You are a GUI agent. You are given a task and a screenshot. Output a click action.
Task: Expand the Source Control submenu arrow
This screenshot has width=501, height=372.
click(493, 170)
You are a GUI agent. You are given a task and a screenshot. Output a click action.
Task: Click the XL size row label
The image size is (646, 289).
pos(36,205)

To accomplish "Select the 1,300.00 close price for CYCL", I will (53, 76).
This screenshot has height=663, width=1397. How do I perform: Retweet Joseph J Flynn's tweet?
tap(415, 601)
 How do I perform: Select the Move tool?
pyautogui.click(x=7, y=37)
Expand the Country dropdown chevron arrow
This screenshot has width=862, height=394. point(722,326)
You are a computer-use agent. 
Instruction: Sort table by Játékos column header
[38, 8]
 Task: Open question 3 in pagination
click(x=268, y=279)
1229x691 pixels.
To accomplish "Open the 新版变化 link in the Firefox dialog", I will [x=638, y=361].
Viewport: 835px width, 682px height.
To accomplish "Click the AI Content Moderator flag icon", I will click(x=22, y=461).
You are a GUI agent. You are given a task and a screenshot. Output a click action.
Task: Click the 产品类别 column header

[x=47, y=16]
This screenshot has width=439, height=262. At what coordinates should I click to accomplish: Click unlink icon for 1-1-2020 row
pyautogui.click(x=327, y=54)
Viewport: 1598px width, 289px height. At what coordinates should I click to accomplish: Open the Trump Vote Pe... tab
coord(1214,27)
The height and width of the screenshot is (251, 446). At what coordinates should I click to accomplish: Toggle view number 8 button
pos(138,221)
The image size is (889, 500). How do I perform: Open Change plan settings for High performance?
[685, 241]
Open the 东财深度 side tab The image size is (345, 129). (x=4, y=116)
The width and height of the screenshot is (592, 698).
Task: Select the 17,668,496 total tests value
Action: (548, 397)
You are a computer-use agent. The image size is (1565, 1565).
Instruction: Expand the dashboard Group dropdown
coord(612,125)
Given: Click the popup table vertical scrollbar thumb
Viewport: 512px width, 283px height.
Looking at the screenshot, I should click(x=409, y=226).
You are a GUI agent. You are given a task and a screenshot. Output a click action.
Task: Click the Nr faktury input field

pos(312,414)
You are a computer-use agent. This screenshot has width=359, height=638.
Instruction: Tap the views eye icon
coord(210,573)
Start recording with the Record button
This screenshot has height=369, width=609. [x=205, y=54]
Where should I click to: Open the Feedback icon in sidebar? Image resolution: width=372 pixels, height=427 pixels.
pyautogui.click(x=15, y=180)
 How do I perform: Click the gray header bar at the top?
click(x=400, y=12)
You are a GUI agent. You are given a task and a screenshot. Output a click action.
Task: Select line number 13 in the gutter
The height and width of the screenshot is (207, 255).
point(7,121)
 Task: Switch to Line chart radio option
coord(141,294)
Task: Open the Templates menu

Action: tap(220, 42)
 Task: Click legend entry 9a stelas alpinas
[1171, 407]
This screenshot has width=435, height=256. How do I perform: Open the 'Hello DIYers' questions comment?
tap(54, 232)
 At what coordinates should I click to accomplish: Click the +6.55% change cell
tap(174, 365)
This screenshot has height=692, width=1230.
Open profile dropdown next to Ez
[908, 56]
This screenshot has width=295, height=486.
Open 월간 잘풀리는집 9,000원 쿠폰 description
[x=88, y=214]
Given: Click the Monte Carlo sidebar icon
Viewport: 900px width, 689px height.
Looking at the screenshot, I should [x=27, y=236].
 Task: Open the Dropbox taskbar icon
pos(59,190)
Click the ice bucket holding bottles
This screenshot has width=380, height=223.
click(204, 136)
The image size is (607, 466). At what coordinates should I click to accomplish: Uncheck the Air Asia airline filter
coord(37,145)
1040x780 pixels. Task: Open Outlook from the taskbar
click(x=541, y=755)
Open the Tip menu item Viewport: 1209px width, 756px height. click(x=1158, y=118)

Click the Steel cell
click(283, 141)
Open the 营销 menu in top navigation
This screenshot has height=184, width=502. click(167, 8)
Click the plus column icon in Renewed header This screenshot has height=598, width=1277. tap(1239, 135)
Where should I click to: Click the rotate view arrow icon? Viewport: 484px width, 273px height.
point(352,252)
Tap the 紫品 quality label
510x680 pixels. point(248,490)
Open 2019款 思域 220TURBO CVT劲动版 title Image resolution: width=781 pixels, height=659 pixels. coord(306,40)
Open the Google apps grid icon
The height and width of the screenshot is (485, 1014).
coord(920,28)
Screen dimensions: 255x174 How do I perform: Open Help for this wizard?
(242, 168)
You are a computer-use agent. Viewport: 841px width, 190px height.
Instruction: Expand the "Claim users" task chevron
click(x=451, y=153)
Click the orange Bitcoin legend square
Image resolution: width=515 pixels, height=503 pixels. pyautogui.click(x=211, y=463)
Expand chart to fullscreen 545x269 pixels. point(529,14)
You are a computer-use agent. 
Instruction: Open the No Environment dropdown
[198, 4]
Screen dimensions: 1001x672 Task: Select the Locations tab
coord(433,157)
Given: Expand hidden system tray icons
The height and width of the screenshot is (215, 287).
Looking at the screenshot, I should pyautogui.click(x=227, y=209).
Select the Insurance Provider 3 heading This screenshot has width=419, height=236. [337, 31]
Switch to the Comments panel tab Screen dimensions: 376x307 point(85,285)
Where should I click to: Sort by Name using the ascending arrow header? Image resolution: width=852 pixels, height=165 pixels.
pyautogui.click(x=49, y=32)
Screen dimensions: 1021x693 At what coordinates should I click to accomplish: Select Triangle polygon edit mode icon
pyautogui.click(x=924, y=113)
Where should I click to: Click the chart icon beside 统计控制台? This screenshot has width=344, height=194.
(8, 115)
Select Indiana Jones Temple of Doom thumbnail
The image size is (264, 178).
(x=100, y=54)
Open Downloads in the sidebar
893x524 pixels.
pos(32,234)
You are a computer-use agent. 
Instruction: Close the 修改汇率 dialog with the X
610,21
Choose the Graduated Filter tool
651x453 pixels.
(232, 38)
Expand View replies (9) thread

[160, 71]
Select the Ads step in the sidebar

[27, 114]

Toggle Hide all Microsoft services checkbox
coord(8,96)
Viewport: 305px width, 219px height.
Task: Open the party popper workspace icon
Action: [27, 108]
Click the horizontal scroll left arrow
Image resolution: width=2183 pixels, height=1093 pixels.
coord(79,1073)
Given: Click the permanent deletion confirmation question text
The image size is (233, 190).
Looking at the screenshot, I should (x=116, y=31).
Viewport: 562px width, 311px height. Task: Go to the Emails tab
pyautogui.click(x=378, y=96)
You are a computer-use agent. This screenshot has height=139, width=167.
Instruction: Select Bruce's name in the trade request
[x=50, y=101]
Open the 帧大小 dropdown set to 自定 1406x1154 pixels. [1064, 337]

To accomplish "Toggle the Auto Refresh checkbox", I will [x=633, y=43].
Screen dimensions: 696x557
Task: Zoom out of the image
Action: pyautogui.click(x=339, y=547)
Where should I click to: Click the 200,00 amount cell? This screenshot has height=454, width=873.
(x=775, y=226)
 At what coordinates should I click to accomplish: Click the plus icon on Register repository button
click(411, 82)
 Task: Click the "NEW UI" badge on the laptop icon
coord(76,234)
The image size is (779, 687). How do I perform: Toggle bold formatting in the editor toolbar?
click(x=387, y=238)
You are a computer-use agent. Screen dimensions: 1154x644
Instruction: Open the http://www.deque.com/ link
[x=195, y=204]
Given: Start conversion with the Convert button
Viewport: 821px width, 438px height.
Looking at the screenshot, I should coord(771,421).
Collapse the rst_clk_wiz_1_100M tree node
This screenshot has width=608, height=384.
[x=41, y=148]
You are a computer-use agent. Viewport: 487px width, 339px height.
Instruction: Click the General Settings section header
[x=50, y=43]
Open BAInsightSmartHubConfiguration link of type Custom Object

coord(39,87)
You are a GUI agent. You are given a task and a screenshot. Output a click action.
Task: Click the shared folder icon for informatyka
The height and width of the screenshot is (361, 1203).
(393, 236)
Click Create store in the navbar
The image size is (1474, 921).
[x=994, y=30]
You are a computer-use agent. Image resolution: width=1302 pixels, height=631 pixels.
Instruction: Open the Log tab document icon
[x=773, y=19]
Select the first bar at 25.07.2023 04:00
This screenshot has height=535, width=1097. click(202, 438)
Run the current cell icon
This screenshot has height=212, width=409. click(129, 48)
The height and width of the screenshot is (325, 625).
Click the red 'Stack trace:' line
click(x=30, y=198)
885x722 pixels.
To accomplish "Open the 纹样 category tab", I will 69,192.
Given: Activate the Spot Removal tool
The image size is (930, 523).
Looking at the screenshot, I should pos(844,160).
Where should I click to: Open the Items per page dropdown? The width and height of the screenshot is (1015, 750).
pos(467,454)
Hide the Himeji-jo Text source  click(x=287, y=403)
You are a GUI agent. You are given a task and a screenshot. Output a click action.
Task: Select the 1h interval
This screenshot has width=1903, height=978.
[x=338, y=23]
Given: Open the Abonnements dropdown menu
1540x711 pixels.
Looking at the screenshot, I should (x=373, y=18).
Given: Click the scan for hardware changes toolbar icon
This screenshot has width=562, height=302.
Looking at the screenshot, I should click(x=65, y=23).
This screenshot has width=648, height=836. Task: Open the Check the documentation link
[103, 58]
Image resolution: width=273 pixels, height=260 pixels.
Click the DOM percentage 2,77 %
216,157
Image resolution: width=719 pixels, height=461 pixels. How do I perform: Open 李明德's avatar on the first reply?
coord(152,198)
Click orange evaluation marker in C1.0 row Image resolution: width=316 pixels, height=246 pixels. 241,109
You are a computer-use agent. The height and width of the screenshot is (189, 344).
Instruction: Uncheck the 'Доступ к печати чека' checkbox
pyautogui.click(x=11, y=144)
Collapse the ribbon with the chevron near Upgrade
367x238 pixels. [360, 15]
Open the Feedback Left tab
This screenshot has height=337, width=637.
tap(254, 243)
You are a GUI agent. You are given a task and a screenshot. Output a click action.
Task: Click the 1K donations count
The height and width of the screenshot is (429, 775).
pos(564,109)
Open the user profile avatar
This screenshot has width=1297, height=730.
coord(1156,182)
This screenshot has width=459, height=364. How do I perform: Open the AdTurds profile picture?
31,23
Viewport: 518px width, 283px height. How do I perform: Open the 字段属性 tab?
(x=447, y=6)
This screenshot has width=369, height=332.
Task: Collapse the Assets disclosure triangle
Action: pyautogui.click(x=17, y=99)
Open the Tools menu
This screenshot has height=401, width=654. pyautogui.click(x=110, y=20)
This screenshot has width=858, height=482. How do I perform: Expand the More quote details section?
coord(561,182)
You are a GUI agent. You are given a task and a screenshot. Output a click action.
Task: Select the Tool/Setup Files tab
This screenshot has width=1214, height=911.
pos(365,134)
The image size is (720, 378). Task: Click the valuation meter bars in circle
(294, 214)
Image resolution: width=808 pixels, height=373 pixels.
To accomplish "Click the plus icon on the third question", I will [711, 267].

----------------------------------------

- **THE EXERCISE**:
Copy out the part of the rows that opens with the line containing "Task: Click legend entry 9a stelas alpinas" and closes with the line containing "point(352,252)", keeping both of those lines.

- **ANSWER**:
 Task: Click legend entry 9a stelas alpinas
[1171, 407]
This screenshot has width=435, height=256. How do I perform: Open the 'Hello DIYers' questions comment?
tap(54, 232)
 At what coordinates should I click to accomplish: Click the +6.55% change cell
tap(174, 365)
This screenshot has height=692, width=1230.
Open profile dropdown next to Ez
[908, 56]
This screenshot has width=295, height=486.
Open 월간 잘풀리는집 9,000원 쿠폰 description
[x=88, y=214]
Given: Click the Monte Carlo sidebar icon
Viewport: 900px width, 689px height.
Looking at the screenshot, I should [x=27, y=236].
 Task: Open the Dropbox taskbar icon
pos(59,190)
Click the ice bucket holding bottles
This screenshot has width=380, height=223.
click(204, 136)
The image size is (607, 466). At what coordinates should I click to accomplish: Uncheck the Air Asia airline filter
coord(37,145)
1040x780 pixels. Task: Open Outlook from the taskbar
click(x=541, y=755)
Open the Tip menu item Viewport: 1209px width, 756px height. click(x=1158, y=118)

Click the Steel cell
click(283, 141)
Open the 营销 menu in top navigation
This screenshot has height=184, width=502. click(167, 8)
Click the plus column icon in Renewed header This screenshot has height=598, width=1277. tap(1239, 135)
Where should I click to: Click the rotate view arrow icon? Viewport: 484px width, 273px height.
point(352,252)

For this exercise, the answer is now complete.